Kindergärtnerin Jenny (Kelly Reilly) und ihr Freund Steve (Michael Fassbender) wollen ein romantisches Wochenende in der ländlichen Idylle verbringen, doch während der Zuschauer bereits ahnt, dass Böses geschehen wird, zeigt „Eden Lake“ erst mal Idylle in gedehnten Bildern, um den baldigen Einbruch des Übels noch härter wirken zu lassen. Gleichzeitig wirkt das Treiben nie zu harmoniesüchtig, sodass „Eden Lake“ nicht droht in die Gefilde von Parodie oder Kitsch abzurutschen.
Kleinere Konfrontationen mit Jugendlichen stören die Idylle, doch noch scheint es den normalen Rahmen nicht zu verlassen. Bald jedoch werden die Streitigkeiten immer härter und nehmen immer größere Ausmaße an...

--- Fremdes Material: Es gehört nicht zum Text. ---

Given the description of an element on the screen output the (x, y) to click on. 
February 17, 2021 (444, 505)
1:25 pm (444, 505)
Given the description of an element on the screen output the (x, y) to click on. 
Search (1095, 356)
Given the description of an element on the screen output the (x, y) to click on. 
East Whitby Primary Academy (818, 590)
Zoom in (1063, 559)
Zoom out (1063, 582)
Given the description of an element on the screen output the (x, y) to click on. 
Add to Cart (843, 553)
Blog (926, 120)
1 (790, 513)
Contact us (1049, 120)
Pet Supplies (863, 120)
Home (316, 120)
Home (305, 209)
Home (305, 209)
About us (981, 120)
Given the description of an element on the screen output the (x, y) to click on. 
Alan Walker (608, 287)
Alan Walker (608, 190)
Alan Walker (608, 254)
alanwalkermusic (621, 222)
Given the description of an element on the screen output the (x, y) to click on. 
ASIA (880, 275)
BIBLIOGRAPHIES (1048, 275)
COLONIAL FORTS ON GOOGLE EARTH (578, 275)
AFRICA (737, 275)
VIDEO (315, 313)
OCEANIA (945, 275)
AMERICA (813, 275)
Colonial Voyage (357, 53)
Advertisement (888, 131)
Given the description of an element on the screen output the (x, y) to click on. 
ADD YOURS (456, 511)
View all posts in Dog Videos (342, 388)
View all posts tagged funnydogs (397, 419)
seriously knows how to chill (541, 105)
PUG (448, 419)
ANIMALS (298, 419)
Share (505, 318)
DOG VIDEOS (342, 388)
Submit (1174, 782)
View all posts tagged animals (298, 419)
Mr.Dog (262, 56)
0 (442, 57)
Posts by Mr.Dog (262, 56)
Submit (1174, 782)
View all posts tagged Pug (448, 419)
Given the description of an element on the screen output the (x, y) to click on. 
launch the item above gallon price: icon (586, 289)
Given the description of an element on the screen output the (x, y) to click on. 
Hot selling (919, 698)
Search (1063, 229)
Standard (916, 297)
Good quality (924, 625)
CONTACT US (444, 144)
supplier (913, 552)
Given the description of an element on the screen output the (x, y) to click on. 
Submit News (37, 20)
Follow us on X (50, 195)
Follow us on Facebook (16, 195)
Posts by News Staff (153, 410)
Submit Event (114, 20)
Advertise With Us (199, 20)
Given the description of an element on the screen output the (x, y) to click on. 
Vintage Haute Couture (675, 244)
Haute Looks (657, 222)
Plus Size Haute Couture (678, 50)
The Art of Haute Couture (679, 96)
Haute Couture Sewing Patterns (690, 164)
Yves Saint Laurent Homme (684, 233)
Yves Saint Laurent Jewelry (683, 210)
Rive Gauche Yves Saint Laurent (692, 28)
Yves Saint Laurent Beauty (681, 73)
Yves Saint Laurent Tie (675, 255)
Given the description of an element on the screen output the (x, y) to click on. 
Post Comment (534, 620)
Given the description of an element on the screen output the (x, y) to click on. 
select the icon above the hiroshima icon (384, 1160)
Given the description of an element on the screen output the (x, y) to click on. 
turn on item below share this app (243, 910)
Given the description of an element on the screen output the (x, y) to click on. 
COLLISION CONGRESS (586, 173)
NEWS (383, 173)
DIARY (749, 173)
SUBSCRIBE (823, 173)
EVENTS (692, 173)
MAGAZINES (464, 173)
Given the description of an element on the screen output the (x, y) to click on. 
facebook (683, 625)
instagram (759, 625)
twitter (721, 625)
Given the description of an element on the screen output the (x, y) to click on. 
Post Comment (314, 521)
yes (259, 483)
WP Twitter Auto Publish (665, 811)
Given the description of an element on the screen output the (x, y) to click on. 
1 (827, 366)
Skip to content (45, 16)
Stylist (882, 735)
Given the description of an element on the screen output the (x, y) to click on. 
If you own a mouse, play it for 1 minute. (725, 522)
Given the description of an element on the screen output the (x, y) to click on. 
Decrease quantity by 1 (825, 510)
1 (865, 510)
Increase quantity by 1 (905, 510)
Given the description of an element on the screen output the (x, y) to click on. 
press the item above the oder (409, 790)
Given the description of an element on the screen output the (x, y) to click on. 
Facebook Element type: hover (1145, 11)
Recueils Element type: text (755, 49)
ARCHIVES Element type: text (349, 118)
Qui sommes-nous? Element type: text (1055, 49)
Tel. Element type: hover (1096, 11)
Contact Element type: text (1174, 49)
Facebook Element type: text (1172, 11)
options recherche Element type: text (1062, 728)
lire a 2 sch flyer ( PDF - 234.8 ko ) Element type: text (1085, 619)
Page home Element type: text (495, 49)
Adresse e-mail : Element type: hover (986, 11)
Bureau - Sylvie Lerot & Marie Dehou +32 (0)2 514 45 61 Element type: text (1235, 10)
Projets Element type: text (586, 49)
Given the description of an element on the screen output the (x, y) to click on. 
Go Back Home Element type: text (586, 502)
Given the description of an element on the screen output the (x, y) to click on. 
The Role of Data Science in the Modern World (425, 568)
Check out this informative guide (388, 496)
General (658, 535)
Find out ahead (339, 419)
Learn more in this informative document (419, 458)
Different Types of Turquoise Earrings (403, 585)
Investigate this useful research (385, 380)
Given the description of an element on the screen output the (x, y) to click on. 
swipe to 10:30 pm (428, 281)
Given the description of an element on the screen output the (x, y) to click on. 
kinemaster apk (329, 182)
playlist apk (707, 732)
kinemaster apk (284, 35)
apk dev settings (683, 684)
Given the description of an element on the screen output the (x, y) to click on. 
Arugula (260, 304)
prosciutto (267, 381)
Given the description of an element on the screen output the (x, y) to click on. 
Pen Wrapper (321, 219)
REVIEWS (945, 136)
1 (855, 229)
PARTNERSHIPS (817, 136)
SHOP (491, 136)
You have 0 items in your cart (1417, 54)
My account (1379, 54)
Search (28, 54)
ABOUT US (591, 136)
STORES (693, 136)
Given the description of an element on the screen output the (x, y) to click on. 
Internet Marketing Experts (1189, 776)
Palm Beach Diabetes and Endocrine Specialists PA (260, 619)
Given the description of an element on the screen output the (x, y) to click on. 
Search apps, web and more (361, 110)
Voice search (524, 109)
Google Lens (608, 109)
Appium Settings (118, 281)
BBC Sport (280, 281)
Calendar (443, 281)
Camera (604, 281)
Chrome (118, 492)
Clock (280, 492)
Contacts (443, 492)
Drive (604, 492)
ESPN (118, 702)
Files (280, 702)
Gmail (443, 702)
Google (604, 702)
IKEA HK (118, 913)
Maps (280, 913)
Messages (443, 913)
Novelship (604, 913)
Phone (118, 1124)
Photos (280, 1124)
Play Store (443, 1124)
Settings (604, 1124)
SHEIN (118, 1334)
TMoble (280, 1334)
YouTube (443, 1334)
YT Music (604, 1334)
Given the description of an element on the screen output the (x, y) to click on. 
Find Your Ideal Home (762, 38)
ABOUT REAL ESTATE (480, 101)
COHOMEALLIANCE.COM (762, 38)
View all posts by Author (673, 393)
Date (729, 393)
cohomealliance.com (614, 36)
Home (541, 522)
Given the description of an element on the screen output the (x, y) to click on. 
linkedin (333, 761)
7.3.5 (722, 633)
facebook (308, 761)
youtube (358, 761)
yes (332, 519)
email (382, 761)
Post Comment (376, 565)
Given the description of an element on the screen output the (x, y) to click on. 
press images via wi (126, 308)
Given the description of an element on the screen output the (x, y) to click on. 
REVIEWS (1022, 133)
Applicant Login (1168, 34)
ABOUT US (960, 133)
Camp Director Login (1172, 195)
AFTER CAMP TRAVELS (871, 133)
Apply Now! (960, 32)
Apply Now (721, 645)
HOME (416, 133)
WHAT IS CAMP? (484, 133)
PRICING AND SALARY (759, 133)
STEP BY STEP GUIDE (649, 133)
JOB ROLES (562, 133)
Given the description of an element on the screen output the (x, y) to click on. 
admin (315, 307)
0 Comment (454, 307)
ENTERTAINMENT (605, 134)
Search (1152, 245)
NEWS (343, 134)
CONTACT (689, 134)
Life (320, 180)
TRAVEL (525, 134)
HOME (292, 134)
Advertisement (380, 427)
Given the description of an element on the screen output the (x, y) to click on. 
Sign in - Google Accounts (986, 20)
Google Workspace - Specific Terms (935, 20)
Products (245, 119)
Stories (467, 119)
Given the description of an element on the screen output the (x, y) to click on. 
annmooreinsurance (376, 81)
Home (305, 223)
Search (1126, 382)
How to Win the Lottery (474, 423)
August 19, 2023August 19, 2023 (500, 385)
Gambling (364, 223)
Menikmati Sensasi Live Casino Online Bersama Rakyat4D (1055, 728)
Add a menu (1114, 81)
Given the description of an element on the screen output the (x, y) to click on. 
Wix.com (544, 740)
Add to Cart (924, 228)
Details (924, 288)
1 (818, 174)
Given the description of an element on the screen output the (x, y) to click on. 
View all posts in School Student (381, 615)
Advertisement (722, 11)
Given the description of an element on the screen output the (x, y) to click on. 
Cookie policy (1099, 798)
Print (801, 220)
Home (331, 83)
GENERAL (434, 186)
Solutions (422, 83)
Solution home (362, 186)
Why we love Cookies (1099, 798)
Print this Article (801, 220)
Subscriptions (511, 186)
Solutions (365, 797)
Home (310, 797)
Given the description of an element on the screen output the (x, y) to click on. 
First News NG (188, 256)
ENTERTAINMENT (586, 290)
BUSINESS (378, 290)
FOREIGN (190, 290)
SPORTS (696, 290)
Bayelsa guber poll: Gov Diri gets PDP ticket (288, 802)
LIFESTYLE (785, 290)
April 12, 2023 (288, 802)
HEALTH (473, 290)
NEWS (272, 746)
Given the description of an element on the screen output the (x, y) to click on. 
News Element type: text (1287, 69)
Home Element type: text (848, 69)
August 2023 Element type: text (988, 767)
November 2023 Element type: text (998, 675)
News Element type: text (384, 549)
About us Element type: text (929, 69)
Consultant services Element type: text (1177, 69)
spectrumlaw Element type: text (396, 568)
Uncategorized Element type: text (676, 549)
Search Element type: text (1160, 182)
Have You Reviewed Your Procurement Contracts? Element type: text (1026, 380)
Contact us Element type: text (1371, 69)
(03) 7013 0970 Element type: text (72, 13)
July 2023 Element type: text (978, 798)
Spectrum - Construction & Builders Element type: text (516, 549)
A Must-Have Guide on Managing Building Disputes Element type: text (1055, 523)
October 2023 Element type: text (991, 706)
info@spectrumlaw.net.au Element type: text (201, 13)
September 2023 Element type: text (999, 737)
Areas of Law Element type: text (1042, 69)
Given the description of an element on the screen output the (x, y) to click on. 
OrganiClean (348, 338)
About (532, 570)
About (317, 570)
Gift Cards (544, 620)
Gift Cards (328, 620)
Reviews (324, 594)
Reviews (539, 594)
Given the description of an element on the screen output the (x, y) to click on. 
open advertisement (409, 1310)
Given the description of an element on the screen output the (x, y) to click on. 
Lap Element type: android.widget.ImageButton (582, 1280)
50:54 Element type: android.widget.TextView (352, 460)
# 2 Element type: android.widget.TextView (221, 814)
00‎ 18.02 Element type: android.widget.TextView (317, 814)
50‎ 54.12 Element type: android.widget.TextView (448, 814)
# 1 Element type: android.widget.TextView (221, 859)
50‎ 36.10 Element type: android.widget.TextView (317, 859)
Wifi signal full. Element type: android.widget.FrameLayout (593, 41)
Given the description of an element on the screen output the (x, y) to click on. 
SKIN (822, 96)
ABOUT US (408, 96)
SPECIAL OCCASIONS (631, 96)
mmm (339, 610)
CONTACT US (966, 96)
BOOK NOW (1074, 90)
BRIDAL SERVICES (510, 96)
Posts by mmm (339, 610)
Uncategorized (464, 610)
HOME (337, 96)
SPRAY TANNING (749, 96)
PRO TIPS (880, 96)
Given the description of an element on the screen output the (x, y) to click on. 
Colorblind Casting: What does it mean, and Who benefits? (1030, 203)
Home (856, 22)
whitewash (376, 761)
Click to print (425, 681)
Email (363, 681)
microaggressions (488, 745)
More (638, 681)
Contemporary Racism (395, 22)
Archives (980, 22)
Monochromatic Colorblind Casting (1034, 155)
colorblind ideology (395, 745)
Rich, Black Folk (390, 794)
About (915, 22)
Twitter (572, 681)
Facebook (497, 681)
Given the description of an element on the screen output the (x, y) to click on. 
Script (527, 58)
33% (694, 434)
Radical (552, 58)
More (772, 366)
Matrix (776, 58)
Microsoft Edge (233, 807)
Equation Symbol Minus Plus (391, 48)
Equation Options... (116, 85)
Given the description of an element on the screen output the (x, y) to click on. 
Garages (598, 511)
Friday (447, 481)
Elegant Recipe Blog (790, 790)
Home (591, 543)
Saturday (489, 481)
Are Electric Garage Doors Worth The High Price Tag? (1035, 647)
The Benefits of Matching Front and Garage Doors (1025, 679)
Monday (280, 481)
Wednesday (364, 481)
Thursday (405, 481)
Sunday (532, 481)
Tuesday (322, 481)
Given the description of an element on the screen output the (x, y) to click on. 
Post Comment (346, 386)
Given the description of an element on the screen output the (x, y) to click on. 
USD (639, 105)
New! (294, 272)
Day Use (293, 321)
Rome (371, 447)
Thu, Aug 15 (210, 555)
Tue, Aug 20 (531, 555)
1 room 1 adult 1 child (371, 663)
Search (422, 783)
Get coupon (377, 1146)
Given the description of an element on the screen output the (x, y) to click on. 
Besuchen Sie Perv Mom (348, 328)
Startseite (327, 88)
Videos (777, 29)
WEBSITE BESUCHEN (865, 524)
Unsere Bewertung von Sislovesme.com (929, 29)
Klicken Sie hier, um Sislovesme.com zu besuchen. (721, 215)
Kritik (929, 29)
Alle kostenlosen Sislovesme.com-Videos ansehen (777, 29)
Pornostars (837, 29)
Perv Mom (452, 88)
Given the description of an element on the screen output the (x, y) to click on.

Der Clash von Städtern und verschrobenen Dörflern, das erinnert ein wenig an „Straw Dogs“ und tatsächlich hat Watkins’ Film in seinen besten Momenten sogar etwas von Peckinpahs Werk. Ganz dessen Tiefgang darf man nicht erwarten, doch auch Watkins schildert eine Gewaltspirale mit Seitenhieben auf eine Verrohung in der Gesellschaft, z.B. durch wenig fürsorgliche Eltern. Auch ein kleiner Seitenhieb in Richtung des populären Phänomens Gewalttaten mit der Handykamera aufzuzeichnen ist zu finden, bleibt jedoch in Ansätzen stecken. Interessant sind auch die Versuche, die Figuren durchaus als ambivalent darzustellen, z.B. geht Steve gelegentlich auf Konfrontationskurs mit den Jugendlichen, während einige der Kiddies definitiv mehr Skrupel kennen als andere. Selbst das spätere Handeln von Jenny wird durchaus kritisch beleuchtet, wobei auch dies eher Ansätze bleiben und keine großartige Reflektion zum Thema Gewalt darstellt.
Doch „Eden Lake“ will gar nicht mehr als Terrorkino in seiner puren Form zu sein und das gelingt Watkins’ Film wirklich gut. Sicherlich fällt der Mangel an Innovationen gelegentlich auf, durch das Betreten bekannter Pfade wird das Ganze stellenweise etwas vorhersehbar, doch Watkins inszeniert seinen Film mit ordentlich Drive und hält den Spannungspegel durch reichlich Tempo konstant hoch. Sobald die Situation einmal eskaliert ist, verfolgt man sich durch den Wald und belauert einander im Unterholz; wobei einige der Spannungspassagen Suspense pur sind (meist bei den Versuchen der Hauptfiguren sich zu verstecken).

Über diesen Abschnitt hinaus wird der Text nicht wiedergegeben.